At heart Mozambique is predominately a rural, agricultural economy and my home town and province are no exception. Xai Xai has access to a huge variety of plants, vegetables and fruits. Unfortunately, the soil is very sandy and takes a lot of work for local gardens (“machambas”) to produce crops, many of which are of low quality. Better crops can be imported at higher cost from other provinces, or, most frequently, from South Africa (e.g., apples, and strawberries and pears, oh my).

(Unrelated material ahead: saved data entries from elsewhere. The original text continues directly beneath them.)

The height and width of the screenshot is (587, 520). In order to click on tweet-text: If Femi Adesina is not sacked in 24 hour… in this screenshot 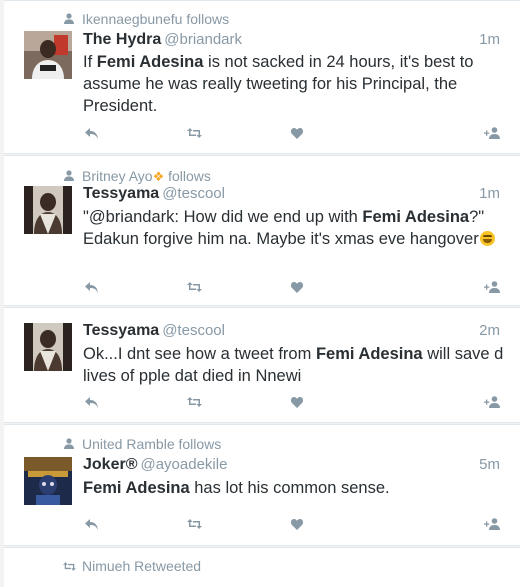, I will do `click(294, 84)`.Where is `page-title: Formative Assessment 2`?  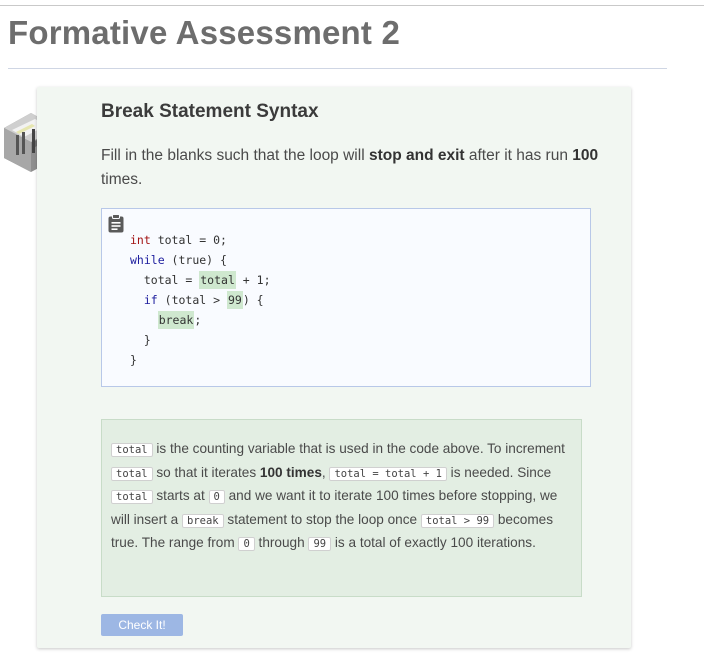
page-title: Formative Assessment 2 is located at coordinates (204, 32).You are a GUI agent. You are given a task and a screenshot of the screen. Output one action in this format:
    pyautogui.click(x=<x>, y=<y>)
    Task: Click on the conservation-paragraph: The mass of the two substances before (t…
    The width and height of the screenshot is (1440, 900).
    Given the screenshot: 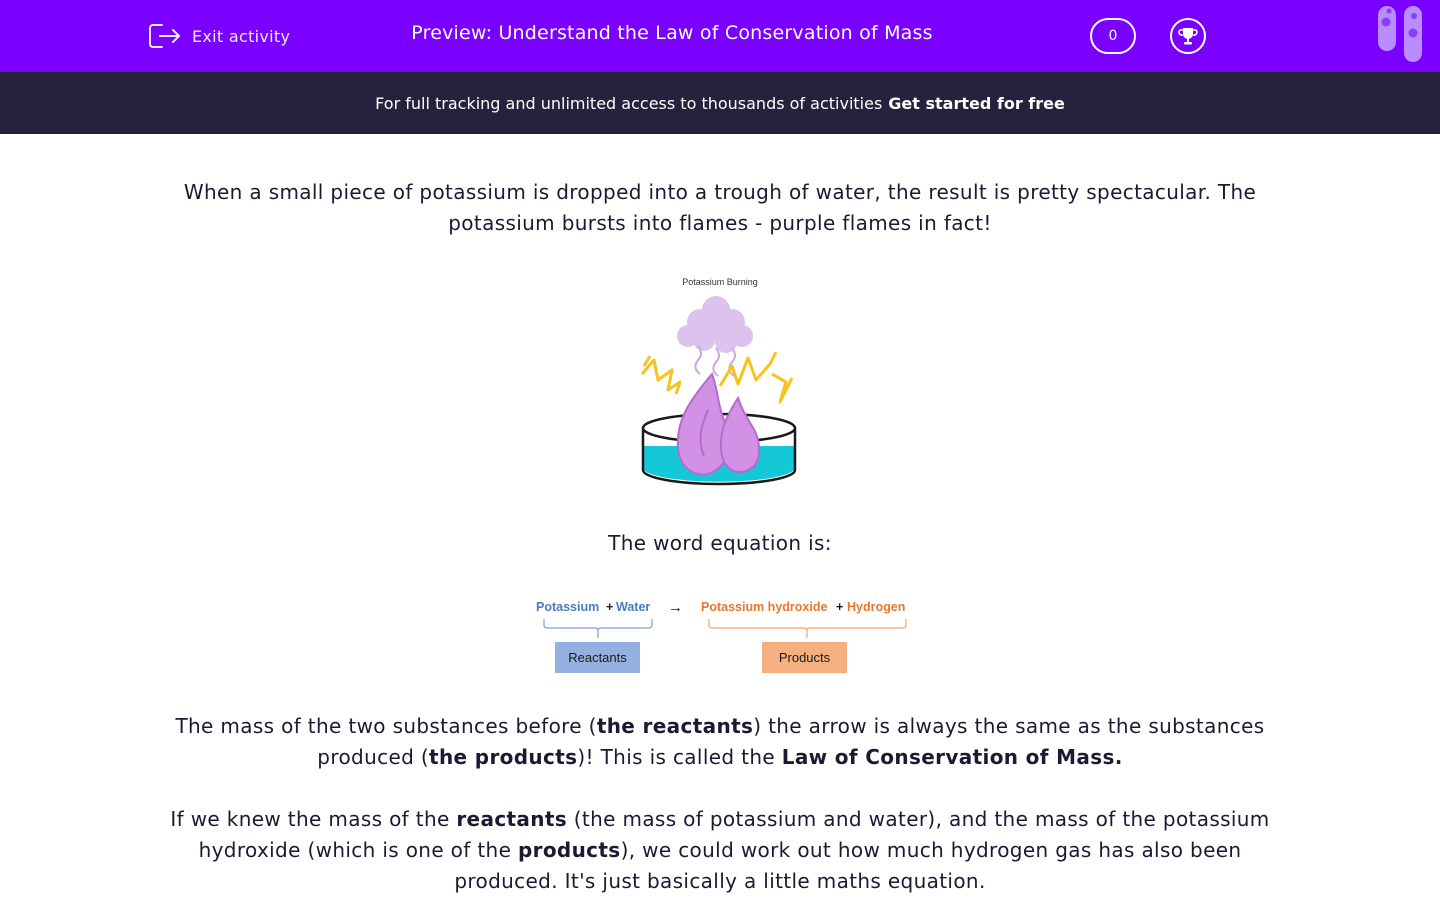 What is the action you would take?
    pyautogui.click(x=720, y=742)
    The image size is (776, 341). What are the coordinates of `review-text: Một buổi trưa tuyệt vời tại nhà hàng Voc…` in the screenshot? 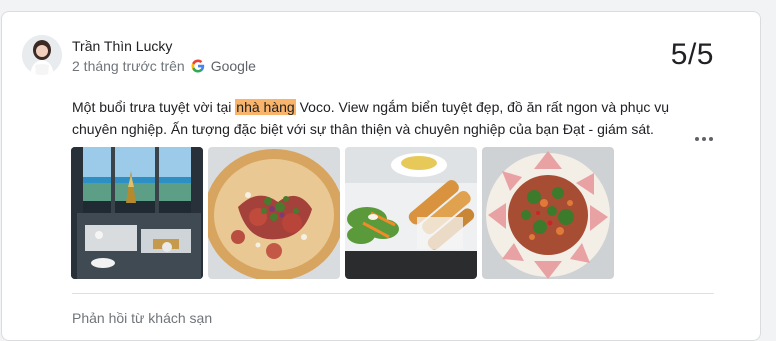 It's located at (387, 118). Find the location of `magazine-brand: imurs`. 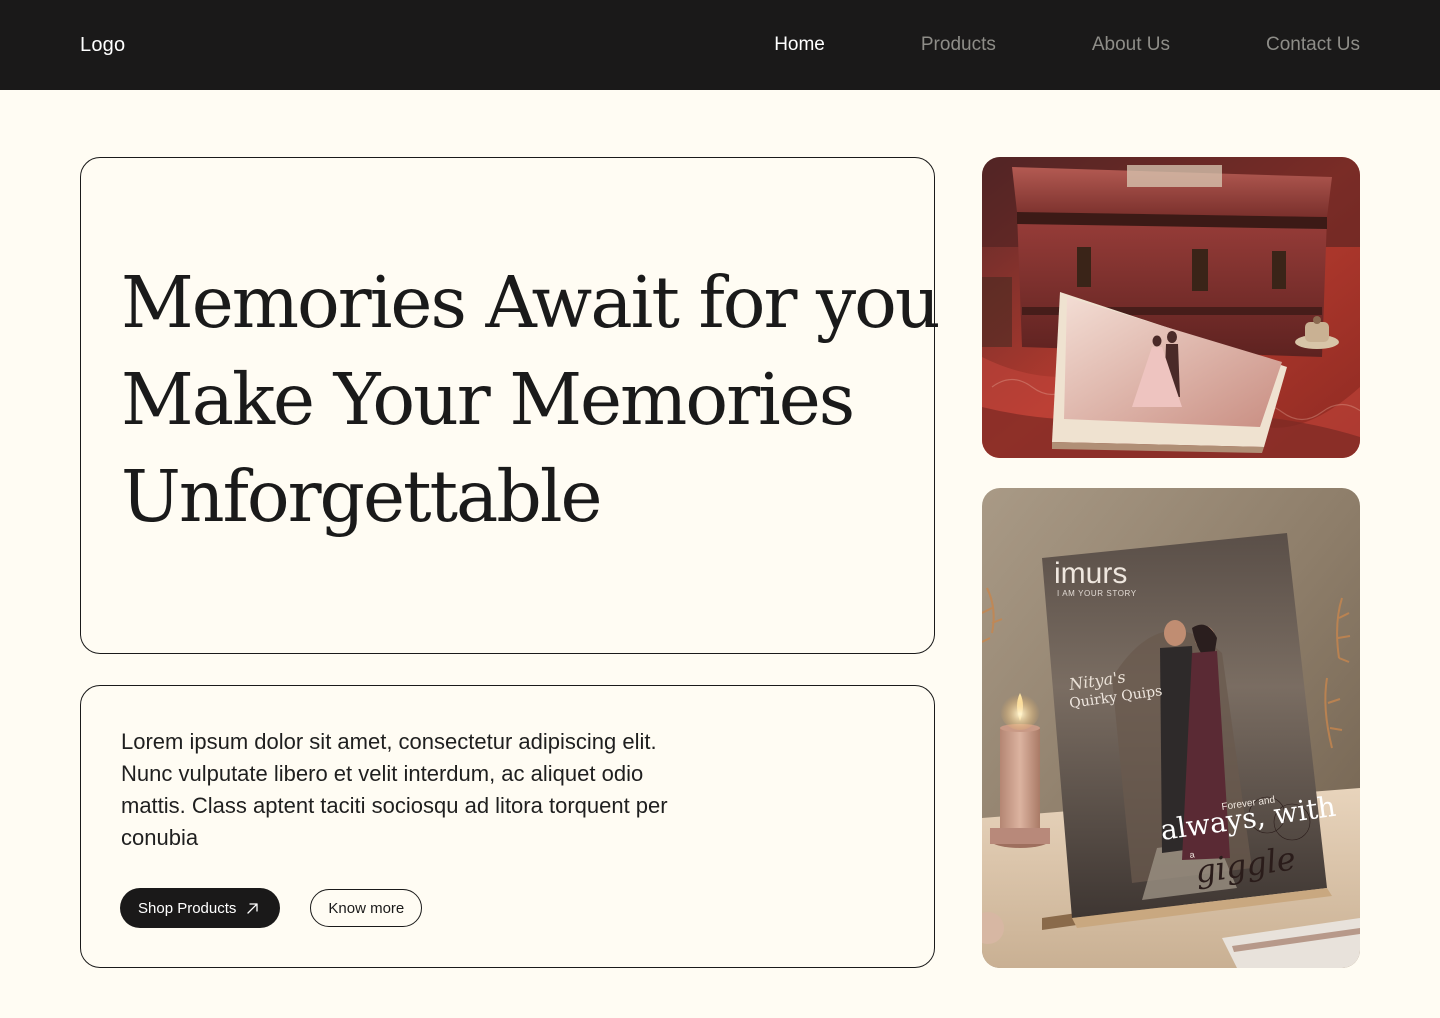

For one of my Peace Corps projects I visited the local branch of the federal Department of Agriculture. With the help of Sra. Francisca Joaquicene, the Department’s agronomist (with a specialty in Cashews!) we prepared a graph of all the growing seasons for the major crops in the area. Among the notable crops hereabouts, harvest seasons are:

All year: Rice, sweet potatoes, banana, papaya
November: Mango
December: Coconuts.
January thru March: Oranges
August: Garlic, tomatoes, potatoes, lettuce, carrots, onions, and peppers.

P.S. I forgot to ask her about her specialty cashews, but I think we’re pretty much talkin’ May and June is cashew season. (About the same time as pineapples…delicious, but rather scarce round here.)

Availability…There is a terrific mercado grande here in town. It has just about everything you’d ever (or, never!) need – clothes, electronics and, of course, food. If the big market is too overwhelming there are plenty of street vendors, small shops and a few “supermercados” with a variety of western goods. I use ém all, including a local youth who stops by my house (a little too) regularly to vend his onions and tomatoes…gotta keep the money in the ‘hood and the local youth happy!
We’ll touch more on food and nutrition in a future entry. As we’ll see, the planting, harvesting and consumption of nutritious crops is of critical importance to all Mozambicans, but especially to those with HIV and related disorders.